§ **Extrahierter Text**:
Am 31. Oktober 2022 von Bianca Z. veröffentlicht

Erst vor Kurzem fand die diesjährige Ausgabe der Advanced Manufacturing Technology Conference (AMTC) in München statt. Mit über 2000 registrierten Online und Offline Teilnehmern aus 69 Ländern, 11 Konferenzthemen, 6 Start-up Pitches und 65 hochkarätigen Sprechern war auch diese Edition der AMTC ein großer Erfolg! Da dieses Event nicht umsonst als die einflussreichste Veranstaltung für Führungskräfte im Bereich der additiven Fertigung gilt, haben wir es uns als Team von 3Dnatives natürlich ebenfalls nicht nehmen lassen und konnten Sven Hicken, CTO, Surface Solutions Division bei Oerlikon, für ein spannendes Interview gewinnen! Freuen Sie sich also über Einblicke in die Automobil- wie auch Luft- und Raumfahrt im Bezug auf AM, welche Herausforderungen hierbei anzutreffen sind und welche Rolle die Politik für die additive Fertigung einnimmt.

3DN: Können Sie sich und Ihre Verbindung zu AM bitte kurz vorstellen? Warum haben Sie sich für eine berufliche Laufbahn in der additiven Fertigung entschieden?

Sven Hicken, CTO, Surface Solutions Division bei Oerlikon (Bild: AMTC)

Ja, natürlich. Ich bin gelernter Maschinenbauingenieur. Ich habe in München studiert, an der Universität München, und an der RWTH Aachen promoviert. Ich bin eine Mischung aus Luft- und Raumfahrt und Automobilbau. Meine ersten acht Jahre habe ich in der Luft- und Raumfahrt und mit Leichtbaumaterialien verbracht, dann bin ich in die Automobilindustrie gewechselt, wo ich 21 Jahre lang in verschiedenen Funktionen für BMW gearbeitet habe. Seit 2018 bin ich bei Oerlikon. Was mich zur additiven Fertigung gebracht hat – gute Frage. Als ich in der Luft- und Raumfahrt tätig war, lernte ich die Lasertechnologie kennen, und ich war immer begeistert von neuen Technologien. Als ich später in die Automobilbranche wechselte, gehörte der Laser immer noch zu meinen beruflichen Aufgaben, und außerdem lernte ich die Möglichkeiten der additiven Fertigung kennen, in diesem Fall bei BMW.

§ **Gestellte Aufgabe**: Den Abschnitt des extrahierten Texts, der bei "Ja, natürlich. Ich" beginnt und bei "Fall bei BMW." endet, erneut wiedergeben und darin "BMW" durch "Audi" ersetzen.

§ **Bereitgestelltes Material**:
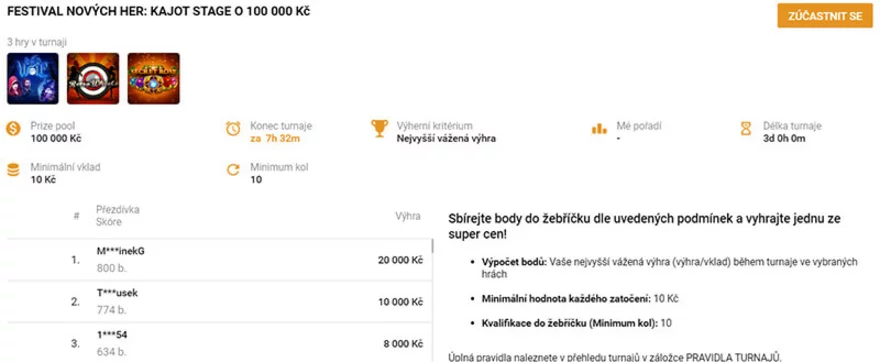Click the refresh Minimum kol icon
Viewport: 880px width, 362px height.
click(233, 169)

§ **Korrekte Antwort**:
Ja, natürlich. Ich bin gelernter Maschinenbauingenieur. Ich habe in München studiert, an der Universität München, und an der RWTH Aachen promoviert. Ich bin eine Mischung aus Luft- und Raumfahrt und Automobilbau. Meine ersten acht Jahre habe ich in der Luft- und Raumfahrt und mit Leichtbaumaterialien verbracht, dann bin ich in die Automobilindustrie gewechselt, wo ich 21 Jahre lang in verschiedenen Funktionen für Audi gearbeitet habe. Seit 2018 bin ich bei Oerlikon. Was mich zur additiven Fertigung gebracht hat – gute Frage. Als ich in der Luft- und Raumfahrt tätig war, lernte ich die Lasertechnologie kennen, und ich war immer begeistert von neuen Technologien. Als ich später in die Automobilbranche wechselte, gehörte der Laser immer noch zu meinen beruflichen Aufgaben, und außerdem lernte ich die Möglichkeiten der additiven Fertigung kennen, in diesem Fall bei Audi.